The offices of Lord Lieutenant and High Sheriff have long and distinguished histories both at the national and the local levels. This book, commissioned to mark the year 2000, provides a biographical account of the two offices in the historic county of Yorkshire and its modern administrative divisions from the Norman Conquest to the beginning of the third Millennium. It gives historical introductions to the origins and development of the two offices and biographical summaries of all known High Sheriffs and Lord Lieutenants of Yorkshire. It yields a remarkable record of the lives, careers and achievements of the men and women who have served the county in these offices, and reveals much of the social, political and cultural history of Yorkshire from the Middle Ages to the twentieth century. It represents a fruitful collaboration between current and former Lord Lieutenants and High Sheriffs, who funded the project, and the academic endeavours of members of the Department of History at the University of York, who researched and wrote the book.
A specialist in the political structures and ideas of later medieval England, William Mark Ormrod, DPhil (Oxon), FSA, FRHistS, was a Professor in the Department of History and Dean of the Faculty of Arts and Humanities at the University of York.
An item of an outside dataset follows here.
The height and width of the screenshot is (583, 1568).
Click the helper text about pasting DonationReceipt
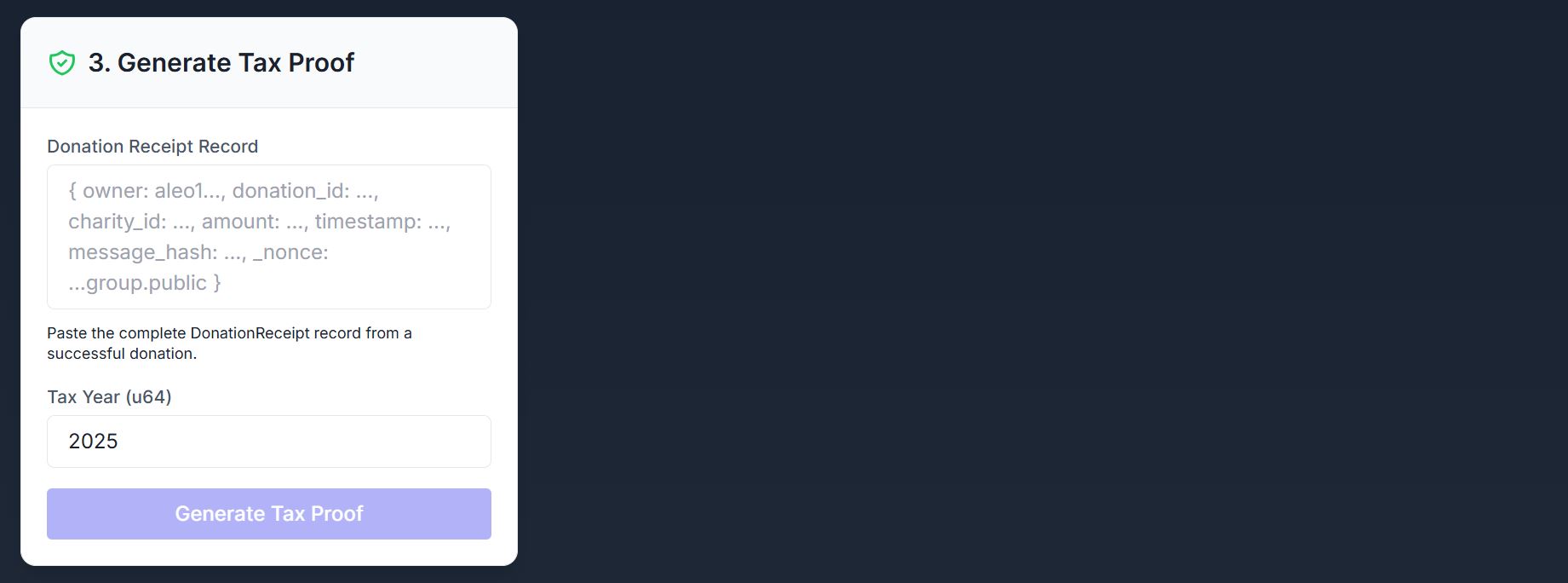229,343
He was a fellow of the Royal Historical Society and of the Society of Antiquaries, served on a number of AHRC committees, was a Trustee of the Richard III and Yorkist History Trust, a Councillor of the Pipe Roll Society, and a former Councillor of the Royal Historical Society.
Chair of the British Academy English Episcopal Acta Project and a member of the Comitato Scientifico of the Datini Institute, Prato, Mark was a former general editor of York Medieval Press, a member of the editorial board of the Yorkshire Archaeological Journal and a co-editor of Fourteenth-Century England.